Важнейшим этапом для выяснения христианского воззрения на природу имени и слова следует считать эпоху иконоборчества. Именно в это время выдающимися богословами преп. Иоанном Дамаскиным (ок. 655-750) и преп. Феодором Сту-дитом (759-826) был дан философски обоснованный ответ на вопрос о том, в какой степени невидимый, неизреченный и непостижимый Бог может быть изобразим при помощи красок. Иконоборческая позиция первоначально выглядела довольно примитивно: ее адепты упрекали православных в нарушении ветхозаветного запрета делать изображения, обвиняли в идолопоклонстве камням, доскам и стенам, указывали на отсутствие в Св. Писании иконопочитания и т. д.,
то есть строили свою аргументацию схоже с рядом современных протестантских деноминаций. Однако уже в свой ранний период иконоборчество стало превращаться в серьезное богослов-ско-философское течение, имевшее отличные от православной позиции христологию, учение о богопознании и природе воплощения Бога-Слова. В лице императоров Льва III Исавра (717-741) и в особенности Константина V Копронима (741-775) иконоборчество получило не только политических лидеров, поддерживавших это направление, но и талантливых теоретиков. Согласно прот. Г. Флоровскому, аргументация иконоборцев в пользу неизобразимости Христа в своем основании имела «ложный пафос неизреченно-
сти, пафос разрыва между духовным и чувственным, отсутствие чувства реальности евангельской истории» [1]. В иконоборчестве возрождалось платоническое противопоставление идеального и материального миров, где подлинной реальностью обладает лишь первый: эллинистическая составляющая концепции противников икон представляется, на наш взгляд, основополагающей.

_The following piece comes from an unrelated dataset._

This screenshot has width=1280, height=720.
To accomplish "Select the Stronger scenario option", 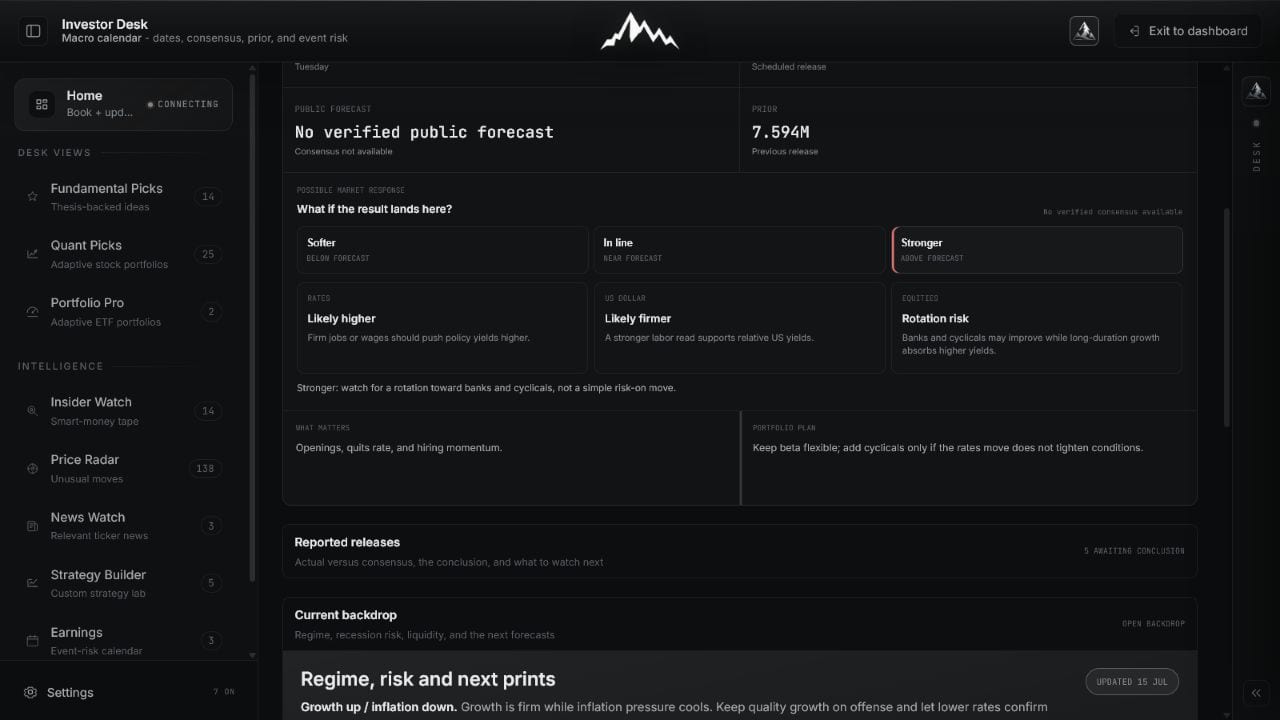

Главным вопросом иконоборческих споров был вопрос образа. Ветхозаветный запрет на изображения, согласно преп. Иоанну Дамаскину, снят фактом боговоплощения, ибо явившийся во плоти Бог-Слово Сам является Первообразом: вочеловечившийся Христос, вошедший в «храм тела», указывает на возможность изображения «видимой стороны Бога». С этого времени «Моисеев запрет образа (Исх. 30, 4) теряет смысл, и иконы Христовы становятся неопровержимыми свидетельствами воплощения Бога». После факта боговоплощения изображения Христа, как и праведников Нового Завета, вполне оправданны и не могут привести к идолопоклонству, так как, по преп. Иоанну Дамаскину, после Христова воскресения «мы получили от Бога способность различать, и знаем, что может быть изобра-зимо и что не может быть выражено посредством изображения» [2]. Л.А. Успенский очень точно раскрывает онтологическую связь христианства с идеей образа, потому учение об иконе (не конкретная иконография, которая формировалась на протяжении столетий, а сама возможность иконографического изображения воплощенного Бога) изначально присутствует в церковном сознании: «образ появляется в Церкви изначально, как нечто само собой разумеющееся, и занимает в ней принадлежащее ему место, несмотря на ветхозаветный запрет и некоторое противодействие» [3]. Итак, иконоборчество было определено святыми отцами как борьба с фундаментальным христианским догматом боговоплощения.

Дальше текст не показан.